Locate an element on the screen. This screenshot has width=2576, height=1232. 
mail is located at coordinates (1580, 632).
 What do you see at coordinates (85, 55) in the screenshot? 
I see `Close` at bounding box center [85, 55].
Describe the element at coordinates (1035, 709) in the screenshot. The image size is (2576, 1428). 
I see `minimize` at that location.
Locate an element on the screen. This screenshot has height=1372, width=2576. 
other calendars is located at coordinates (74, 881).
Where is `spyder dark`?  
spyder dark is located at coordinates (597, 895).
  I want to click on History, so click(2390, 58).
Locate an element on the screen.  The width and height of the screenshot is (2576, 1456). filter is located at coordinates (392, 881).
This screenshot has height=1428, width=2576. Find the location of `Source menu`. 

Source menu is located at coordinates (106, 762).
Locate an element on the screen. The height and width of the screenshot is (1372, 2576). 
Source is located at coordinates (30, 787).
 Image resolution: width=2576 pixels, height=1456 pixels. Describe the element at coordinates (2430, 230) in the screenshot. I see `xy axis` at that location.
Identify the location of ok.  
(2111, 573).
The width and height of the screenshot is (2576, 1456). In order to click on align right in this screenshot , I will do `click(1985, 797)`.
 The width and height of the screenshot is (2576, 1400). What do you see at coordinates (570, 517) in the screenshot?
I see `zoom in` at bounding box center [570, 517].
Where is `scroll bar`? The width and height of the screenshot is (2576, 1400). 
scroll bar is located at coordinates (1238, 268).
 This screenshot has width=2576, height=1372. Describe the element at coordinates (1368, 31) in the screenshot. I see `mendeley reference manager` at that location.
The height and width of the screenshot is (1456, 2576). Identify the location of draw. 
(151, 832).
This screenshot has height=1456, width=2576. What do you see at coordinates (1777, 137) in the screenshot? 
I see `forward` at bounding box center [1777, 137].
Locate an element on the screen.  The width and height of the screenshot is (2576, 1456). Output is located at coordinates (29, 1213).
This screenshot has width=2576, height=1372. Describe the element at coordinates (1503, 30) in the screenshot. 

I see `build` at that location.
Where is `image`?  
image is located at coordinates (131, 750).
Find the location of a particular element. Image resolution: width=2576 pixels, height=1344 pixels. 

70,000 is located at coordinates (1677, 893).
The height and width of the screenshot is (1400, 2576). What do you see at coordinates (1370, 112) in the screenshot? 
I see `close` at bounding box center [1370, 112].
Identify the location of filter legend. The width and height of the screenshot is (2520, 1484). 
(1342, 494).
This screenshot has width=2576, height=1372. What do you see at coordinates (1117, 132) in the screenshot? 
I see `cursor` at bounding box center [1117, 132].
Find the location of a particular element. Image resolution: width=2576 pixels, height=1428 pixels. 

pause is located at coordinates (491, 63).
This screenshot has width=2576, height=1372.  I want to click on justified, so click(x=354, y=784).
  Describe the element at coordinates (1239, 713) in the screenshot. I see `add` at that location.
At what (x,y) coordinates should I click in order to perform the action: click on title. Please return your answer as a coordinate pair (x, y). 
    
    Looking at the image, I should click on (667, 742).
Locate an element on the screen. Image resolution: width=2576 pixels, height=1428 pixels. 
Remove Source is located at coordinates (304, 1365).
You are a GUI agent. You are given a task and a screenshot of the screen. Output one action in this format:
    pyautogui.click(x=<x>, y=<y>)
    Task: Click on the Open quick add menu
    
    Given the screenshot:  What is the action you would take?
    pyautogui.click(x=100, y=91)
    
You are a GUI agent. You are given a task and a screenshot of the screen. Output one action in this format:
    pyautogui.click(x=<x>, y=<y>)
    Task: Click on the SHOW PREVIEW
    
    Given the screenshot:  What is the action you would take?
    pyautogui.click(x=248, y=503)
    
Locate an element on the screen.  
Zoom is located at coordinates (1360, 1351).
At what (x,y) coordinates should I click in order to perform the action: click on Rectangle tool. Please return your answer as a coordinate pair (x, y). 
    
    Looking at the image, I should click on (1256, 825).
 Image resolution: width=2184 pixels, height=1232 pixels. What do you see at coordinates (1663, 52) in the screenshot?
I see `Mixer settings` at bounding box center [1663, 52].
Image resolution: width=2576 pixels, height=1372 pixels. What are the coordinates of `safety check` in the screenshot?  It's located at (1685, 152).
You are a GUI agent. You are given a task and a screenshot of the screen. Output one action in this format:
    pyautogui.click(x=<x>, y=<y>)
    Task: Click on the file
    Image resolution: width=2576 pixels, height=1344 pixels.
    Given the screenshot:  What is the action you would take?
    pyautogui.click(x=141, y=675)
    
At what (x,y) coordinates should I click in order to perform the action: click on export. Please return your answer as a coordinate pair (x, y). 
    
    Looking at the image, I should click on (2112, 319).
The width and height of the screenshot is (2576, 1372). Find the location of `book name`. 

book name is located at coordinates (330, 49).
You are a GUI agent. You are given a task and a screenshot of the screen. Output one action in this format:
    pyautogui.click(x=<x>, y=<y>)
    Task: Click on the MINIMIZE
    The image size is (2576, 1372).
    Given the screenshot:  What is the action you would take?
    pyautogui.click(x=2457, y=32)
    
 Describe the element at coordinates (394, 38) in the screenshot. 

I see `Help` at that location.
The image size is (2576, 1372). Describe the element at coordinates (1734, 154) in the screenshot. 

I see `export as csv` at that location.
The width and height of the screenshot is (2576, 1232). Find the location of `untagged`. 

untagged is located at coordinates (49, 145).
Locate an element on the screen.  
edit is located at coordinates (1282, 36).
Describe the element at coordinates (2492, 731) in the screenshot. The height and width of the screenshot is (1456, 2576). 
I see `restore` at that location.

» **WHAT IS NEEDED**
Collect each line of the records above that contains the word "pixels" and copy it in full. Case counts.

» **ANSWER FOR THE TASK**
 Image resolution: width=2576 pixels, height=1456 pixels. Describe the element at coordinates (2430, 230) in the screenshot. I see `xy axis` at that location.
Find the location of a particular element. Image resolution: width=2576 pixels, height=1344 pixels. 
Find the location of a particular element. Image resolution: width=2576 pixels, height=1428 pixels. 
Locate an element on the screen. Image resolution: width=2576 pixels, height=1428 pixels. 
 Image resolution: width=2184 pixels, height=1232 pixels. What do you see at coordinates (1663, 52) in the screenshot?
Image resolution: width=2576 pixels, height=1372 pixels. What are the coordinates of `safety check` in the screenshot?  It's located at (1685, 152).
    Image resolution: width=2576 pixels, height=1344 pixels.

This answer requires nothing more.